The point is that Payne does the little things well, and these are the very things I — and the writer-director’s many fans — revel in. He asks his actors to be a bit more naturalistic and understated than is the norm. He holds off on calling “cut” just a bit longer than is the norm. He holds an establishing shot just a bit more liberally than is the norm.

And he has a great, but understated, sense of humor. Not in the sense of jokes, but in the sense that he finds people’s everyday behavior funny and he knows how to re-create it. When an angry Matt (George Clooney) learns that his wife had been cheating on him, he runs in flip-flops over to a friends’ house to find out the name of the man she was seeing. There’s no narrative reason to show the transition scene, but here’s the thing: It’s funny to see an angry man running in flip-flops, even if we sympathize with him. No, especially if we sympathize with him.

The humor quotient isn’t quite as high as in “Sideways” (still Payne’s best movie), which features Paul Giamatti crazily dousing himself with a spit-bucket of wine and Thomas Hayden Church recounting being chased by ostriches while naked. But there are still a few seemingly random laughs that endear us to the characters. Several of them are keyed by Clooney’s reactions, or even just the idea that he has to react to something like his 10-year-old stuffing her swimsuit top with sand so she has “beach boobs.” Matt is completely in over his head dealing with his two daughters and his wife’s coma and overseeing his family’s land holdings. Like many Payne characters, he’s in a constant state of breakdown, yet he never actually breaks down, and we love him for that.
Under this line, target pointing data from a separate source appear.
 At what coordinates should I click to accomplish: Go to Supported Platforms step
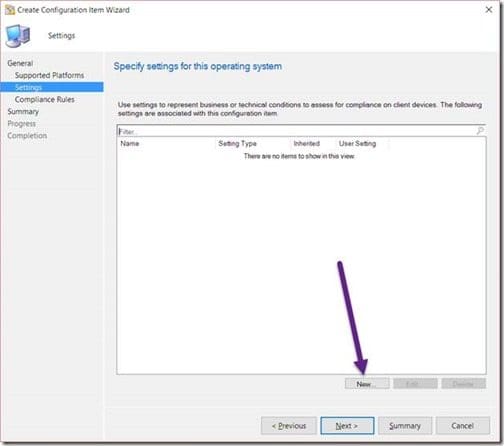pos(49,75)
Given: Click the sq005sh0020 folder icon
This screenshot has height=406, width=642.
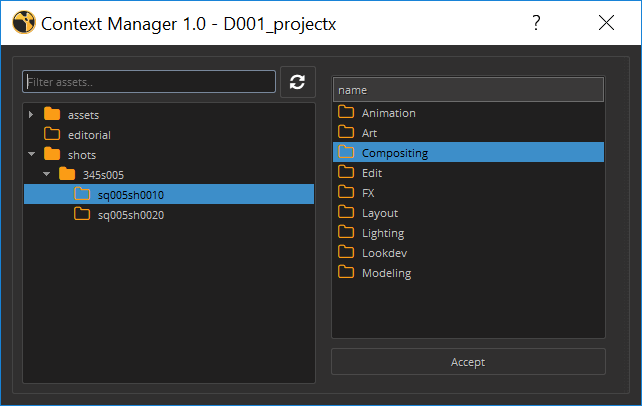Looking at the screenshot, I should click(82, 214).
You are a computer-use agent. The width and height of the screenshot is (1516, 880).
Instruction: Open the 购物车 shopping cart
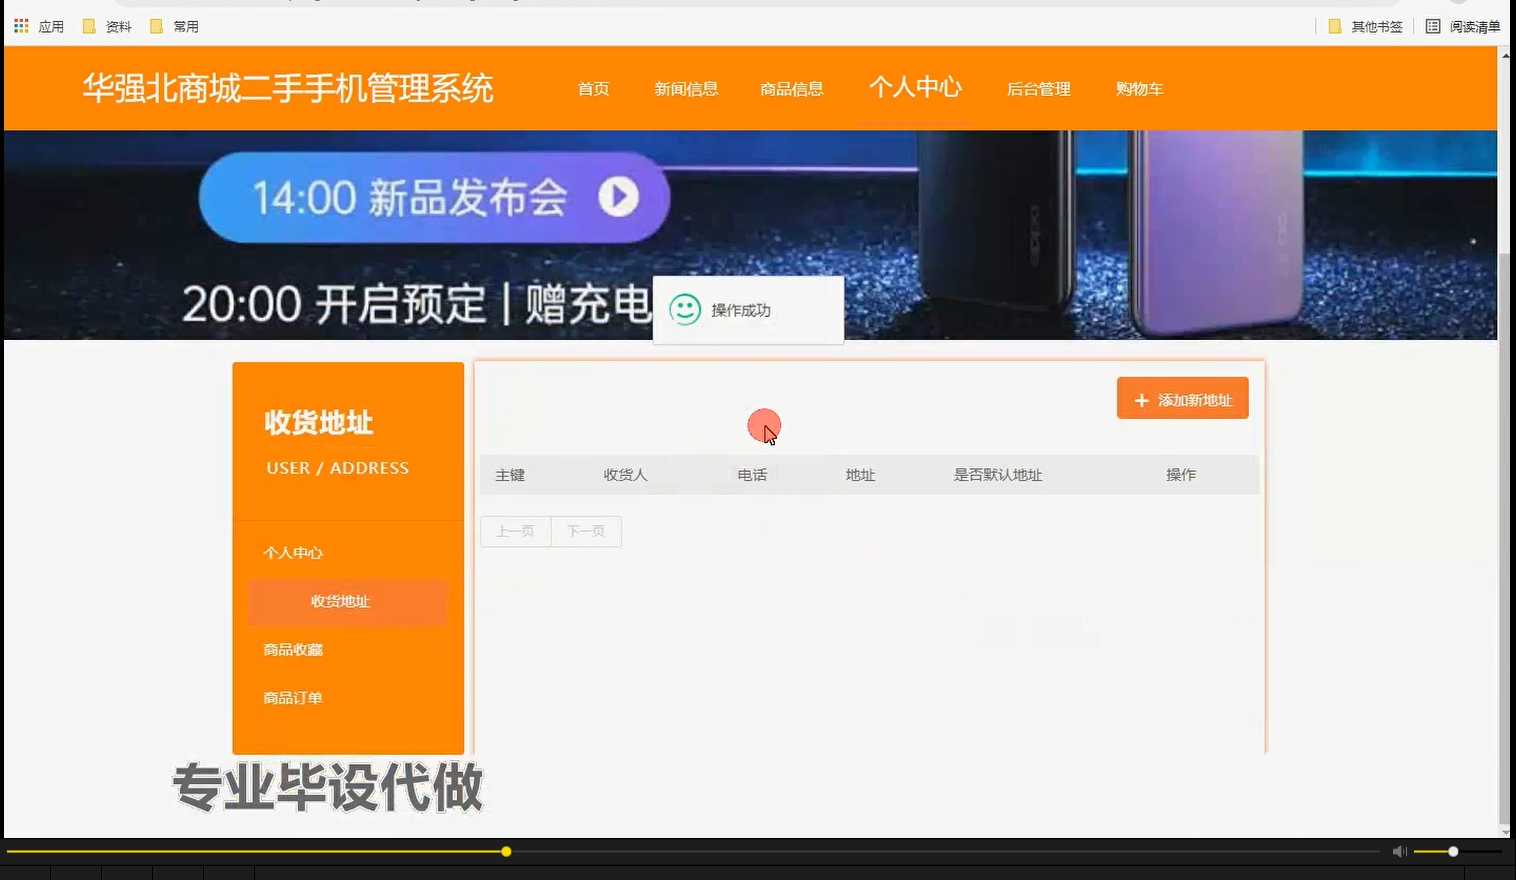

A lot of critics have noted that the performance of Shailene Woodley, as Matt’s 17-year-old daughter Alex, is a remarkable step up from “The Secret Life of the American Teenager.” But here’s the thing: I bet it’s easier to give a good performance in a Payne movie than it is on a factory-produced TV series. His films are always filled with performances where you say “Wow, that performance was pretty good.” For example, Judy Greer plays the wife of the man (Matthew Lillard — also good!) who Matt’s wife was seeing, and I thought, “Wow, Judy Greer is quite good in this” — despite the fact that I had enjoyed her work in the past. Superstar actors also get absorbed into Payne’s movies, as is the case here with Clooney, Beau Bridges and Robert Forster to name a few.

It should be noted that “The Descendants” (based on a novel by Kaui Hart Hemmings that I intend to check out) takes place in Hawaii, and combining Payne’s loving directorial eye with the lush setting is blatantly unfair to every other movie that came out in 2011. Plenty of other movies and TV shows have been set in Hawaii yet it’s accentuated here because the backdrop contrasts strikingly with the characters’ pain, muting it somewhat but ultimately making it stand out for the viewer. (In a voiceover, Matt eloquently shoots down the notion that Hawaiians are happier: “Paradise? Paradise can go f— itself.”)

“The Descendants” isn’t necessarily new or surprising, but it has such a deft touch that I fell completely under it’s spell. If you enjoy seeing life turned into art with that now-classic Alexander Payne touch, I think you will too. Shame on Fox Searchlight for not giving it a nationwide release, but if you get a chance, search it out in your nearest big city.